I’ve never been one to envision a dream wedding or my ideal wedding dress, but MM6 Maison Margiela’s Spring/Summer 2020 collection and its message of friendship, community and togetherness through a string of all-white ensembles has transported my mind to places it’s never been.
Despite working in fashion, my daily routine often involves getting out of bed and getting dressed for the day with as little effort as possible, yet looking smart when I walk out my front door. The Olsen sisters are privy to the insouciant (let’s call it that) customs of people like me, and is precisely my predilection towards anything offered by The Row.
Pockets have got to be the least talked about component of a garment, but fortunately, they’re prized as much as they should be. I’m a fan of anything that keeps my hands free, so naturally, that includes Juun.J’s pocket extravaganza.
It can be difficult to do an all black look without appearing monolithic or one-dimensional. I often turn to Y’s for a silhouette that’s in-between basic and avant-garde, as the line’s adaptations frequently adds dimension through asymmetric constructions and by pairing distinct fabrics.

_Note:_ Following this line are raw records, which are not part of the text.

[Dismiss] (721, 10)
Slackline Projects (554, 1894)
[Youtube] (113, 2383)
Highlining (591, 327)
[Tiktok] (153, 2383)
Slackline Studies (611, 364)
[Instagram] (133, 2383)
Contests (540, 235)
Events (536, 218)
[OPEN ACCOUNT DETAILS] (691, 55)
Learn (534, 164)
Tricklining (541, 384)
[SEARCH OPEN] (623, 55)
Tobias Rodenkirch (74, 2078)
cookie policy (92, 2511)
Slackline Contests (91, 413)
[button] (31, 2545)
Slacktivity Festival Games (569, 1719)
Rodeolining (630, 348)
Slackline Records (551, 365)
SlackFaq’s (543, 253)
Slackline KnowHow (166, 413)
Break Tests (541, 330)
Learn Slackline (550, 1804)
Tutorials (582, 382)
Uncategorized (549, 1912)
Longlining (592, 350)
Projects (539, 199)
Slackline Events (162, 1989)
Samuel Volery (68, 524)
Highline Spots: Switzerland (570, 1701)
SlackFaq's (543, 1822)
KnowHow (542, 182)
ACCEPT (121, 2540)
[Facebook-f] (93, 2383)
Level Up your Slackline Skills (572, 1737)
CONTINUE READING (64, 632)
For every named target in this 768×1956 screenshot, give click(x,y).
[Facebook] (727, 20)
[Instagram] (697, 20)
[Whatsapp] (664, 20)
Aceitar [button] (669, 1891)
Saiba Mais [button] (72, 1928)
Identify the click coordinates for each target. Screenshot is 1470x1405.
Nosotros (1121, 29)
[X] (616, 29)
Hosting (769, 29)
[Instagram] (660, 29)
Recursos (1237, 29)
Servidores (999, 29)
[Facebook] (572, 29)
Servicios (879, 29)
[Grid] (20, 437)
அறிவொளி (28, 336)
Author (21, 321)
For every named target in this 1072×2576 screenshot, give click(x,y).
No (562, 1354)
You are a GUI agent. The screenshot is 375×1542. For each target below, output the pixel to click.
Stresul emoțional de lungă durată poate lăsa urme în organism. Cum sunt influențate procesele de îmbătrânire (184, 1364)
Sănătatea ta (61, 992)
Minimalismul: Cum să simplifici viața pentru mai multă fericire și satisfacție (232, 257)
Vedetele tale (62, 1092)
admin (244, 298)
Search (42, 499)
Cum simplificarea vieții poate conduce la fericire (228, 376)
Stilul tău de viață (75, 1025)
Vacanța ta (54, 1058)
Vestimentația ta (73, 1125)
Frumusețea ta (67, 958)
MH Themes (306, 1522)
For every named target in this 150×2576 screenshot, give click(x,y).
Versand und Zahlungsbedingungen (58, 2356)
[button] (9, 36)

I’m a creature of habit, so I only ever buy clothing that I’m comfortable with, most of which involves the colour black and an ambiguous silhouette. Naturally, that puts most things by Yohji Yamamoto on my wishlist, like this military-inspired jacket and loose-fitting trousers.
There’s a sense of warmth, comfort and stability — with just the right amount of risk and experimentation — in Lucie and Luke Meier’s garments for Jil Sander to appease my sun in Capricorn and moon in Libra. Achieving stability and adventure can be tricky, but the Meiers do it well. And the fine contrast in shade between the Markel pleated cotton top and its accompanying skirt, the sturdiness of its construction and its criss cross open back are the perfect ingredients to do so.
The danger of being a fangirl is the inability to resist the moment two of your favourites come together in a single space. Jun Takahashi’s collaboration with Cindy Sherman Untitled Film Still series. Complements Takahashi’s talent for unearthing the sublime in subject’s that are phantasmal and illusory.
It seems appropriate that sentimentality (particularly towards historical objects and techniques) lies at the heart of Emily Adams Bode’s oeuvre, as my attraction to Bode’s pieces is specifically directed towards its embroidery and the overwhelming beauty of its intricacy. Growing up in a family of devoted craftswomen and craftsmen, I witnessed the painstaking diligence and dedication involved in the process of cross-stitching, embroidery and weaving, and the quiet gratification at the end of it. And as someone who is irrationally fixated over a designer’s ability to construct new silhouettes, I am willing to overlook the basic shapes of the brand’s silhouettes and marvel instead at the little details, like in this pair of trousers pictured above. Contemporary fashion designers who maintain such traditional crafting techniques in their ready-to-wear collections are few and far between (Dries Van Noten being a notable one), so I’m all for Bode’s project to reanimate the craft, once in sunset mode, one stitch at a time.
Yolanda Zobel’s combination of various tones and textures of beige for this Courrèges look speaks to my (irrational) obsession over a monochrome outfit. Not since Sies Marjan have I been this arrested by a runway look.